Carole and Lucy ... an awesome combination!

I have to begin by admiring the photographs you've chosen to include with your post, because they are simply stunning. I've always loved the one of Lucy with the fur on her shoulder--her expression is wonderful, and she's just so beautiful.

I have always enjoyed the anecdote about Carole "telling" Lucy to do the show. It just serves to underscore the fact that she was such an unadulterated, unabashed fan of Carole's. It reminds me of the way later comediennes like Carol Burnett would go on to revere Lucy in a similar fashion.
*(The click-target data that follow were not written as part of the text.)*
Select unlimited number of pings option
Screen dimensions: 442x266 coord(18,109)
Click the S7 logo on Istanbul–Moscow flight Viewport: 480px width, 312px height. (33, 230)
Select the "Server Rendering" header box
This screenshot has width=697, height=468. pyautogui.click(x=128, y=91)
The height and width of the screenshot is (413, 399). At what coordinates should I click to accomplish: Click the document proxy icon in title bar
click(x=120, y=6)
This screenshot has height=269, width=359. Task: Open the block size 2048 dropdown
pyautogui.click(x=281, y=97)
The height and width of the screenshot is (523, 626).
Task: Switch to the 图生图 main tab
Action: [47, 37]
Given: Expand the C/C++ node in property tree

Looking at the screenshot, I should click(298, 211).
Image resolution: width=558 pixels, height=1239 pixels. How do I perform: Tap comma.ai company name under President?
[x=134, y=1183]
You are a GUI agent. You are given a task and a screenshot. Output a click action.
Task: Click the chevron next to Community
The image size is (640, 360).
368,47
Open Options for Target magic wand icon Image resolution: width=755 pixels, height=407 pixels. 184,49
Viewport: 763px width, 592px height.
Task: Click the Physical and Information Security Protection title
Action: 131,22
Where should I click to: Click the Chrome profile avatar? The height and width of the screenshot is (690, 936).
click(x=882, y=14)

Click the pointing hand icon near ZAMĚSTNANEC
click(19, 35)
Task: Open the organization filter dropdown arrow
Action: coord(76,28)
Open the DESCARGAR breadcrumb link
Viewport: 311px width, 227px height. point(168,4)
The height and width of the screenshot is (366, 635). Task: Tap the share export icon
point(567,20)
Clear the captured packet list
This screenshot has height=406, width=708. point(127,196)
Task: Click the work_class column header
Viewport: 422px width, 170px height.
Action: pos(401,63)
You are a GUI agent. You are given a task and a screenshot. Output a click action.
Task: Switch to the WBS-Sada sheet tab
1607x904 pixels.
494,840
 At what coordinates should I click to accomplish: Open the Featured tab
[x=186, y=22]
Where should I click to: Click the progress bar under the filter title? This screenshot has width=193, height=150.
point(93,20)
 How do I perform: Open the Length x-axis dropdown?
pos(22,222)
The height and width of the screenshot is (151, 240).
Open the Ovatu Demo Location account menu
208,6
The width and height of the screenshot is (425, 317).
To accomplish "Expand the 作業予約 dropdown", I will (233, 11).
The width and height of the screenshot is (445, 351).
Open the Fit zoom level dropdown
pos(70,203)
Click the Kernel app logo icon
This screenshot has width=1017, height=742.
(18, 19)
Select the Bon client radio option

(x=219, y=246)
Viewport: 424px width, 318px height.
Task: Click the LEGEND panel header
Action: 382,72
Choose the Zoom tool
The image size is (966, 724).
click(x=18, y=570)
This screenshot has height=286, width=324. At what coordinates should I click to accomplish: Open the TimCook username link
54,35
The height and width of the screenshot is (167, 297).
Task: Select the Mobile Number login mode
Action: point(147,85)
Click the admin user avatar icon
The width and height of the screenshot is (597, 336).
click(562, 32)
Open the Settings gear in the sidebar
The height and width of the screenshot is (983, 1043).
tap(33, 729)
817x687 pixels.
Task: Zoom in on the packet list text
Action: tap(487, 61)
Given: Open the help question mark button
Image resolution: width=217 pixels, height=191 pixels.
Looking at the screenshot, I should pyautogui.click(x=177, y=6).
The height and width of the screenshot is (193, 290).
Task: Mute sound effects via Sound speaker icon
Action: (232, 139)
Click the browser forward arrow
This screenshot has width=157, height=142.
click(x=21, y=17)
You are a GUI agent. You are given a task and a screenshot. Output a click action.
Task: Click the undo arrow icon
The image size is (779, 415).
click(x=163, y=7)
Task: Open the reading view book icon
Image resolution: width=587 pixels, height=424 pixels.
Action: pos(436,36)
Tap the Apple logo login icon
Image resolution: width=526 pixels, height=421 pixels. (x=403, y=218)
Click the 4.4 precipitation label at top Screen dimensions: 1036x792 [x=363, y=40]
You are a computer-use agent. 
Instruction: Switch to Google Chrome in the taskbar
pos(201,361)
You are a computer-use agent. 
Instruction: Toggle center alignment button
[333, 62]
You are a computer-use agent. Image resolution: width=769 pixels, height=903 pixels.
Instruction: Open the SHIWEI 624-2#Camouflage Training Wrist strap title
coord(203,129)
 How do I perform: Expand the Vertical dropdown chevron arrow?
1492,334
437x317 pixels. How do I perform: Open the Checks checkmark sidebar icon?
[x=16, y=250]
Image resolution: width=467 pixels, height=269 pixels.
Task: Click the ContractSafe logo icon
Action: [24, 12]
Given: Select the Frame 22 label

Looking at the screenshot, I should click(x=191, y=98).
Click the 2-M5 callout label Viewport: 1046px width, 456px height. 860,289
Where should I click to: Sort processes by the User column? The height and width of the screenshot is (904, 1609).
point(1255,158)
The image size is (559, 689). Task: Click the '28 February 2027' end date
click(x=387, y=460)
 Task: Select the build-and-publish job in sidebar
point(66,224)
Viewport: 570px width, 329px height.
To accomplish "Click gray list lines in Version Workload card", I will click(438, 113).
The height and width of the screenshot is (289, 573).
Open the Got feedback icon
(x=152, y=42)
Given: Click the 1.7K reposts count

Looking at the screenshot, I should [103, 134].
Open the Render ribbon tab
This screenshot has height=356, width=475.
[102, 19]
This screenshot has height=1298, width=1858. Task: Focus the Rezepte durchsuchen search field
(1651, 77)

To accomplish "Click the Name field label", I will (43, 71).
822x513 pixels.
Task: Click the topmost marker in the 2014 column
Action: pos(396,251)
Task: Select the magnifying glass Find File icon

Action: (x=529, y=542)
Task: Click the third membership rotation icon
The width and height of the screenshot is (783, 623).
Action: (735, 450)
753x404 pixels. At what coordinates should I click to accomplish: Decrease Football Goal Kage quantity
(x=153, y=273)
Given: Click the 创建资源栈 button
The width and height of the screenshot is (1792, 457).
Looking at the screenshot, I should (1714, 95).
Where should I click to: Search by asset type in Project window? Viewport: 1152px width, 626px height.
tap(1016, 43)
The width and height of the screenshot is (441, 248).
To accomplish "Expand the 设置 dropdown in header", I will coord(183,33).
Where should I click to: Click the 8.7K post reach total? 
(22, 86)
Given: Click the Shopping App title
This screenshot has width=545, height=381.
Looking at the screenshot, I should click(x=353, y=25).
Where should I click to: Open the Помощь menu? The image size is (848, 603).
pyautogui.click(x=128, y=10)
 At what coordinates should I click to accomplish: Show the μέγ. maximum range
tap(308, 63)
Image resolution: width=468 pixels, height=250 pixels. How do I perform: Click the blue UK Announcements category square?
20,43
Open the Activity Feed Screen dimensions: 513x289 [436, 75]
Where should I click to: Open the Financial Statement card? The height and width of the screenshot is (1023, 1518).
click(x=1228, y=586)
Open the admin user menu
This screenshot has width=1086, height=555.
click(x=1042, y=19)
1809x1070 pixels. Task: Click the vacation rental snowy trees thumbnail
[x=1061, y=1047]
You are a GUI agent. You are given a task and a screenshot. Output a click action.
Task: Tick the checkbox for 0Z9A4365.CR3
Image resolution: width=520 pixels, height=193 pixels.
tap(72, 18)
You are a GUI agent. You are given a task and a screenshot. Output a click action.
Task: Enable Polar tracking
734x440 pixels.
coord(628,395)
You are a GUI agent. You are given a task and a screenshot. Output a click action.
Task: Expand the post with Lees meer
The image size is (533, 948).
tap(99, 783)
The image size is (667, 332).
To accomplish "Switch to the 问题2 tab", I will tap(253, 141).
Thank you so much for participating in the blogathon and for being such a vocal supporter over the past couple of months. We really appreciate it! And I'm seriously looking forward to your own foray into the craziness of blogathon-management (so to speak) when Carole-tennial(+3) rolls around in October!
(Anonymous) at 2011-08-08 02:54 (UTC) (Link)
By the way, that last "anonymous" comment was me! Sorry about that. :)

Brandie
True Classics
(Anonymous) at 2012-04-04 17:37 (UTC) (Link)

Lucy & Carole

Really enjoy your site !!



Been reading abour Carole & numerology how she had some early changes in her life after she changed her name.

Keep up the Good work here !!
(Anonymous) at 2012-10-24 02:24 (UTC) (Link)

JUST LOVE HER

I JUST WANT TO SAY HOW MUCH I LOVE AND ADORE LUCILLE BALL. HER NATURAL BEAUTY AND COMEDIC TALENT IS SO AWESOME TO WATCH. I AM SO GRATEFUL THAT SHE IS WHO SHE IS AND HAS MADE SUCH AN IMPACT TO ME ESPECIALLY WHEN I WAS YOUNGER. HOWEVER IT IS ONLY AS I HAVE MATURED THROUGH THE YEARS THAT I AM MORE ABLE TO TRULY APPRECIATE HER TIMING, HER OBVIOUS FLUIDITY IN BEING COMICAL. SHE IS SO SO BRILLIANT AND JUST A HUGE PLEASURE TO WATCH TODAY. SOMETIMES, I FIND MYSELF SAD ONLY BECAUSE I WISH SHE WERE STILL HERE BUT NONE OF US CAN EVER LIVE FOREVER NOW CAN WE? BUT I CAN SEE HER AND HER WATCH HER ANYTIME I WANT THROUGH DVDS AND STREAMING. TECHNOLOGY TODAY WOULD PROBABLY SHOCK BUT IMPRESS HER I AM SURE OF THAT.

WITH THOSE BIG BEAUTIFUL EYES AND GREAT FACIAL EXPRESSIONS SHE IS BY FAR MY FAVORITE COMEDIC ACTRESS. NO ONE CAN EVER COME CLOSE TO HER. SHE REIGNS SUPREME!!!!!!